However, while the CA upheld the constitutionality of Proclamation 572, it noted that the DOJ failed to comply with the procedural rules in assailing the validity of the Makati RTC’s dismissal of the rebellion case in 2011.

“In the criminal case subject of herein petition, the prosecution did not file an action for the annulment of or for relief from the Order of September 7, 2011, nor did it move for the issuance of a writ of certiorari to invalidate the said order. The alleged void Order, which dismissed the rebellion charge was attacked only through the Omnibus Motion filed in the same case, which prayed for the issuance of a warrant of arrest and hold departure order against the petitioner,” the appellate court said.

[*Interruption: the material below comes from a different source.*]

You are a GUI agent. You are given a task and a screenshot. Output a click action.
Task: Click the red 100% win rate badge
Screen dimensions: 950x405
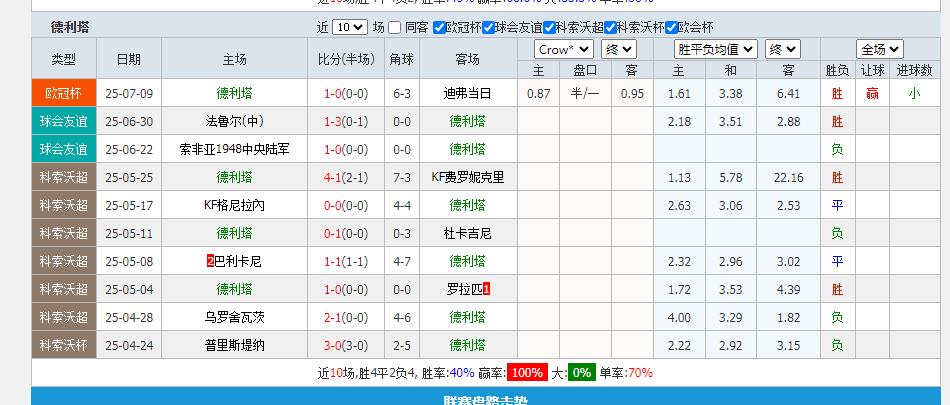(526, 373)
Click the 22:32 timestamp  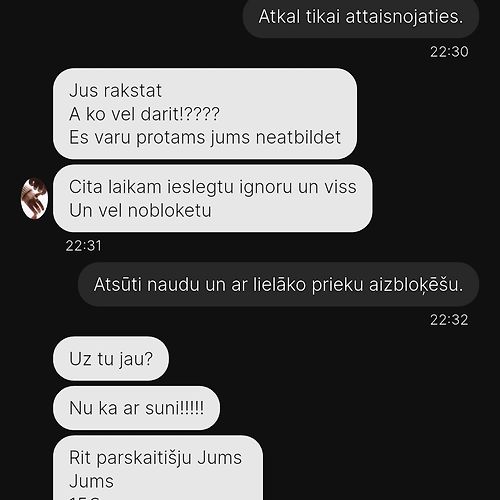[x=449, y=320]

“The attack, therefore, was merely a collateral one. Tested against the outlined procedural standards above, the remedy resorted to by the DOJ cannot be anything else but irregular and improper. The respondent court gravely abused its discretion when it took cognizance of DOJ’s Omnibus Motion, set aside its Order of September 7, 2011, and revived the criminal action against the petitioner,” the CA said.

Justice Secretary Menardo Guevarra said he is leaving it up to the Office of the Solicitor General to handle the appeal of the CA decision.

“I will leave it to the Office of the Solicitor General, as counsel for the government, to determine the appropriate legal remedy, which may include a motion for reconsideration with the Court of Appeals or a petition for review with the Supreme Court,” Guevarra said in a text message to reporters.

“I have not read the decision. But I know that the issues are exclusively jurisdictional in character,” he added.

Prior to the grant of amnesty, Trillanes and several members of the Magdalo were charged with coup d’etat for the Oakwood mutiny in 2003 and with rebellion for the Manila Peninsula siege.